You might think this would be easy since you know what a motorcycle, car, etc. are. The only trick question is: You have to know the difference between a street sign and a highway sign. But that's unusual. So you start clicking and get it wrong. Now, the computer does not tell you what you got wrong any more than Facebook, when punishing you for offensive comments, discloses what you posted that earned you the punishment of temporarily or even permanently blocking your
entry into its hallowed halls. In Captchas, no message says, "You made an error; try again" or "You are an idiot; because we feel sorry for you, we'll give you another chance," Nope. It (whatever it is) goes, posts another picture, and gives you the same assignment. I don't know how many times it would take to pass if you clicked random boxes. But, I do know that I rarely get it on the first try, that I've had to try again and again before passing, and that, at times, I've given up after deciding that whatever I was looking for on the URL (if I still remember it (was not worth the agita of passing the darn captcha.

If you have gotten this far, you are wondering (unless you have had this experience yourself) why this would be so difficult. Imagine a motorcycle and nine squares (remember? like tic-tac-toe). You scrutinize the motorcycles and board. Is that tiny red dot part of the motorcycle?? Is that white nanodot part of a crosswalk or not? And, you are so used to clicking quickly, you may not have studied the photo in question carefully enough. So you fail repeatedly, over and over, again and again. Maybe while this happens, you start wondering whether something is wrong with you. How many people are so stupid they cannot pass a test to get into a computer site? Or what if they don't WANT you to get in? Are you politically Conservative? LGBTQ? Are they censoring?

I have a high IQ. I mention this not out of pride at the gift that God, my parents, a combination of the two, or something else gave me. The reason is: If people of superior intelligence,  have trouble passing the captcha test, what about the rest of humanity? Are they doing this on purpose? Is this a Mensa test?

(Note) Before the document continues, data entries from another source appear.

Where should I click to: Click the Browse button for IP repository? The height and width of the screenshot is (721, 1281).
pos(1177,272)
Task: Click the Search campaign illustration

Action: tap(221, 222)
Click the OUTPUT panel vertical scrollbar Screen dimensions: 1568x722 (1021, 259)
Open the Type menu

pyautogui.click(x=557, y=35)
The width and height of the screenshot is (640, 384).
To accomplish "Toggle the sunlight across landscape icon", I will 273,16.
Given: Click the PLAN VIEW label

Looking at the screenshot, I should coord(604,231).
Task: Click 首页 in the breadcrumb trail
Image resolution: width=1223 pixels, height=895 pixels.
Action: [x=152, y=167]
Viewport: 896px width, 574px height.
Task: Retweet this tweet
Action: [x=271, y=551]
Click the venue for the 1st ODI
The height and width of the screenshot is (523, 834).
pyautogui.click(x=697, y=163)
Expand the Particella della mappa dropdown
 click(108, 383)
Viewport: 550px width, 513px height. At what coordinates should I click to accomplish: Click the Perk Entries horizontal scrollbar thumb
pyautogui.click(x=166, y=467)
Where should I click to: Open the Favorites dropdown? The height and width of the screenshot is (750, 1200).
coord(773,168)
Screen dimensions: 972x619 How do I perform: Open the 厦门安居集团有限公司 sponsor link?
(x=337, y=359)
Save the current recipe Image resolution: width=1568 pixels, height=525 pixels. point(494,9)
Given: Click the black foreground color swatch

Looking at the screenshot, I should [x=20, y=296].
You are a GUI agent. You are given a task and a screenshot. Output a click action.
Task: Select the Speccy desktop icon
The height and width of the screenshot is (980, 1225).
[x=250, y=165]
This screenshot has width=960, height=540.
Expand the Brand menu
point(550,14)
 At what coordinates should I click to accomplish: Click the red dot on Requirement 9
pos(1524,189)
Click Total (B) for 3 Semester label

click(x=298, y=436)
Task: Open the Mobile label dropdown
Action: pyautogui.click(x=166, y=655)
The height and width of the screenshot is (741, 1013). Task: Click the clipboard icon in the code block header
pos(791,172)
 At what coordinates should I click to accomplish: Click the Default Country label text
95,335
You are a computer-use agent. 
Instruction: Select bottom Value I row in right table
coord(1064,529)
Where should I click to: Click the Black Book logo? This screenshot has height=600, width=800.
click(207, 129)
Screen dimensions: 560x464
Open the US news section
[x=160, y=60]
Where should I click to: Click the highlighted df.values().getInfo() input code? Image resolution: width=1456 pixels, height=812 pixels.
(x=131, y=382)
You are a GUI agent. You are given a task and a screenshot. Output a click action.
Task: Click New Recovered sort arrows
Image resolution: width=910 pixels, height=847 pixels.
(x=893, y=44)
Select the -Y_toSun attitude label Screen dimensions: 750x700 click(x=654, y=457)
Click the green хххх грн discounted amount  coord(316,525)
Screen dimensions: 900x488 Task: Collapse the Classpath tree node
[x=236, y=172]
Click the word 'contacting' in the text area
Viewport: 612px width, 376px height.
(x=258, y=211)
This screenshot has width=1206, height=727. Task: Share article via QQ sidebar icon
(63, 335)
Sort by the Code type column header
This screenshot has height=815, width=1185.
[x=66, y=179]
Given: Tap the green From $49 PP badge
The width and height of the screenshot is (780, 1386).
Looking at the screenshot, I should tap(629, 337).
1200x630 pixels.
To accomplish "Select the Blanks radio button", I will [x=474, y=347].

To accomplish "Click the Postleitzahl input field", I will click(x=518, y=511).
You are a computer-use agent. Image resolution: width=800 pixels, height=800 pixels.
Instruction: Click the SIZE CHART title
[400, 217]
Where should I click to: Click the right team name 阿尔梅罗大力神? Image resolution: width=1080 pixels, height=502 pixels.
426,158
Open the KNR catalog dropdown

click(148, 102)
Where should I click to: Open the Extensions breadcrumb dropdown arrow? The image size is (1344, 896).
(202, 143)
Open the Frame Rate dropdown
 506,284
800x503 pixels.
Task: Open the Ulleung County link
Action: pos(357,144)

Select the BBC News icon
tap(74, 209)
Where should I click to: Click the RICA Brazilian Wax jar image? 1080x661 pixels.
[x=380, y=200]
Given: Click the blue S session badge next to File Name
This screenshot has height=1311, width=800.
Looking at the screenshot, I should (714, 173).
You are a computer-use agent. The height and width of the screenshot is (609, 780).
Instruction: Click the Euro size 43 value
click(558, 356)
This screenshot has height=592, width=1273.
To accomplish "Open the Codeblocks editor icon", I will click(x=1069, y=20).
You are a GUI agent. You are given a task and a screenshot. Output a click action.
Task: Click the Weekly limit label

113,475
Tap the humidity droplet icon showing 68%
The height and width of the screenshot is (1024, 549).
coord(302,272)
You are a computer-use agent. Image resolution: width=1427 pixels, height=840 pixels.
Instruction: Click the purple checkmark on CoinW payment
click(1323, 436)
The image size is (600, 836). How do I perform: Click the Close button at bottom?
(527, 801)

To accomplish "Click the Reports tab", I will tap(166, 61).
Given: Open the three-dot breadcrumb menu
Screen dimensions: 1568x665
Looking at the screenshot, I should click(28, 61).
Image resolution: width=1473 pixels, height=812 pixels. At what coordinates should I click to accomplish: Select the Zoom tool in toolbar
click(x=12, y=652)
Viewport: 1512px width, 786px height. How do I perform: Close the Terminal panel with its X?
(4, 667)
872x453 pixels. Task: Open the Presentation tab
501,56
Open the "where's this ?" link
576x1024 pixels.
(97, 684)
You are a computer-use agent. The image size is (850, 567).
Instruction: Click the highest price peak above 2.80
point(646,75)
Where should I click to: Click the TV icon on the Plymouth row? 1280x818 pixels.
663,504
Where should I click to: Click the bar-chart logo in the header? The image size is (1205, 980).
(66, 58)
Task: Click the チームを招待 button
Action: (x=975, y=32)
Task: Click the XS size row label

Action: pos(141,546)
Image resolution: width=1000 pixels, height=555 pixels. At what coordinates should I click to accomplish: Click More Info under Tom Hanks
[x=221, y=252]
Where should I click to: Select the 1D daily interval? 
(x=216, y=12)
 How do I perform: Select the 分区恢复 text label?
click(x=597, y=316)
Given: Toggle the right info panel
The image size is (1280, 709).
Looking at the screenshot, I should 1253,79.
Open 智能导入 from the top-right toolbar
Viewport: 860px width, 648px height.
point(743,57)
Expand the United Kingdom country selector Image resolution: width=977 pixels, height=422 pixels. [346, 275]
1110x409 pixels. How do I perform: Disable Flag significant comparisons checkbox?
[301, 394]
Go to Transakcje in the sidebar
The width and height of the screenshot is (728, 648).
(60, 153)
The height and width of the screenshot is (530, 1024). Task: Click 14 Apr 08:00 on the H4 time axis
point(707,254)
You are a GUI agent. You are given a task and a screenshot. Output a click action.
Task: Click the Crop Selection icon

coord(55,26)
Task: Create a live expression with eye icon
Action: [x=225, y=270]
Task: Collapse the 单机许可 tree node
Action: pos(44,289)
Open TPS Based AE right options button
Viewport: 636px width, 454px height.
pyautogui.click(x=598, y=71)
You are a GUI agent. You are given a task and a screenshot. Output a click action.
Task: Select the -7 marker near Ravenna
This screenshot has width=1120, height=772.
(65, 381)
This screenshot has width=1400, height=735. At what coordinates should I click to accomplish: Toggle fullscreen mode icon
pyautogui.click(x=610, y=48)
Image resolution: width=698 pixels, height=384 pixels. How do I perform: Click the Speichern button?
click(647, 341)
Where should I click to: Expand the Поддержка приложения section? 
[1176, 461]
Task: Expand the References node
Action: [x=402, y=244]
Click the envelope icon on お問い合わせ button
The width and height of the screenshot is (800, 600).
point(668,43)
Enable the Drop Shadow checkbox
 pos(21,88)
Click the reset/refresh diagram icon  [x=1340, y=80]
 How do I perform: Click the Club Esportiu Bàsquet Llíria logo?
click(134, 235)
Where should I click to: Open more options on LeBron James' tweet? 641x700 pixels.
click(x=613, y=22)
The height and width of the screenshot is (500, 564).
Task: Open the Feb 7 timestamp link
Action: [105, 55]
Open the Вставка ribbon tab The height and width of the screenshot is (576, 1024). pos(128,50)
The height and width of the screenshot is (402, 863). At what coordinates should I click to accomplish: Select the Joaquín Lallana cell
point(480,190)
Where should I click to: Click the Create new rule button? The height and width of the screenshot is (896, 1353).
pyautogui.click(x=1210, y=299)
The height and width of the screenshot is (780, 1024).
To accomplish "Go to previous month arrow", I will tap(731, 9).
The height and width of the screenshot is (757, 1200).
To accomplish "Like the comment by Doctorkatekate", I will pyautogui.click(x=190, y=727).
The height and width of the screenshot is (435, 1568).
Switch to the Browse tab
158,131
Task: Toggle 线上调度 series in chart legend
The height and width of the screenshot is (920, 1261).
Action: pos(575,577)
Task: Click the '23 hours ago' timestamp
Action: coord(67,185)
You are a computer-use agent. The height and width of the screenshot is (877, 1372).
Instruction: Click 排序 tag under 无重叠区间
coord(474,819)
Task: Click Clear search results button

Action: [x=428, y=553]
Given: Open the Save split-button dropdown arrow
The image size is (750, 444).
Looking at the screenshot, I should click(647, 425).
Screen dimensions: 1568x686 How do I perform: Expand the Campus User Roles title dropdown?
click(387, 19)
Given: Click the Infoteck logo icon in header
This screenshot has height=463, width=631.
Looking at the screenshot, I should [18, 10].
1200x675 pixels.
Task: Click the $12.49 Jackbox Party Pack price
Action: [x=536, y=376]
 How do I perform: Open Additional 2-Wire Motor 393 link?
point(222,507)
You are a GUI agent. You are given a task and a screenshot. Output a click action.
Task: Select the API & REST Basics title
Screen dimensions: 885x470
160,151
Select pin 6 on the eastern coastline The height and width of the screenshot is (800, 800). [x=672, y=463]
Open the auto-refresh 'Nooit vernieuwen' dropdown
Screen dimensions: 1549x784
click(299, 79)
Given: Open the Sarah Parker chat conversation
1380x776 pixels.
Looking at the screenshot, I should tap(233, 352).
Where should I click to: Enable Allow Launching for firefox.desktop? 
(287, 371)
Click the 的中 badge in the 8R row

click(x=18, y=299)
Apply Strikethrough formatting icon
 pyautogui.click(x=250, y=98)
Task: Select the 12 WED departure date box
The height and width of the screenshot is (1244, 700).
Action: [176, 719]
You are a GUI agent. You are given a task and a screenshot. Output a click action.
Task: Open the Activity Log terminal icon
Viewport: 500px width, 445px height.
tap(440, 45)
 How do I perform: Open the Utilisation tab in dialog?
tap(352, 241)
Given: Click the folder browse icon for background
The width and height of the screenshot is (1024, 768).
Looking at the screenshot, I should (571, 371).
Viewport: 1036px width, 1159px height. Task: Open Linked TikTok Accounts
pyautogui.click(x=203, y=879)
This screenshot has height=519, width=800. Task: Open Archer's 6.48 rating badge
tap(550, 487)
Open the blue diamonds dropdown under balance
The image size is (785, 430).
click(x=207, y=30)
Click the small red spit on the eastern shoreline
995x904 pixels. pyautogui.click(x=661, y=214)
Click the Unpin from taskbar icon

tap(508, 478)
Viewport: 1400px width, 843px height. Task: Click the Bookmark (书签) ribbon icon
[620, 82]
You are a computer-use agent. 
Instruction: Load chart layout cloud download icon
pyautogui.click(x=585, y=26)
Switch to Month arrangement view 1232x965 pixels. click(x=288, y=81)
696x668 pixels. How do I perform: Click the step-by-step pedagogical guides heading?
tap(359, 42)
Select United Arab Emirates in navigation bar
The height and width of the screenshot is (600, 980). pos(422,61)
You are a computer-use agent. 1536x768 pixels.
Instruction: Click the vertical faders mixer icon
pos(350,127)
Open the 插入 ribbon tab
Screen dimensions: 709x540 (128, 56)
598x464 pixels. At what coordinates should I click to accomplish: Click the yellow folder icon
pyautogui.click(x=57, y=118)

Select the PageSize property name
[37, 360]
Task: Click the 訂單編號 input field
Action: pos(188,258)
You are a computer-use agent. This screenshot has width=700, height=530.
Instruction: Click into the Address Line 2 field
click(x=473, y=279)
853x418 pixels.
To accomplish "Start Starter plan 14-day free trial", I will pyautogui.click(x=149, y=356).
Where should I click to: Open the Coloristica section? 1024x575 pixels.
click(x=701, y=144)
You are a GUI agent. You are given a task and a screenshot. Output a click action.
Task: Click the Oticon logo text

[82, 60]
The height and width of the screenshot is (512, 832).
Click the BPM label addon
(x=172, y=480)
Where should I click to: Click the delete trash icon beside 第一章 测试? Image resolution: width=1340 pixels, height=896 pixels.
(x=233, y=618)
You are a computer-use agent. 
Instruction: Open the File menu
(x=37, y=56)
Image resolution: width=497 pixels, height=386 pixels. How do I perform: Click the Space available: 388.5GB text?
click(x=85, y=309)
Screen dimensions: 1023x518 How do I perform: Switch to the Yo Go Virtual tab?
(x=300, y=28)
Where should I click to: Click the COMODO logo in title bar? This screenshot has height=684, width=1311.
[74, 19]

So one day, I was filling out one of these things when 'light bulb!.' I might have laughed aloud (literally, not lol) if the world was not so absurd. Get this: A computer tests me to see if I am human. Is there anything more ridiculous than this? Admittedly, the lines are getting blurred, BUT if a computer is not human, how can it tell whether, or not I am?  And if you are questioning my logic here, consider this: If a computer gives you the task and determines whether you are right or wrong, it KNOWS the answer. In that case, we must conclude that computers are human. And if they get it on the first try ( and probably would), that makes them more human than you or I. But how can this be?

We now live in a world where things that can't happen are commonplace.  Still, it isn't fair for a computer to decide I am not a human. Could a computer pass the test? Any computer? An AI?, GPT? A quantum computer?

So, what's the solution? Let's unite, set up camp at 'Captcha Central,' and demand what we deserve: a captcha-free internet experience. These tactics have worked before. But there are so many other problems in the world: wars, hate between political enemies, aliens streaming through our borders, inflation, the cost of gas, the cost of food, and presidents who are criminals. I can't name them all; articles can't be that long. Captcha injustice is trivial by comparison, but what will the world be like when countless trivial things are sidelined because they are not nuclear war?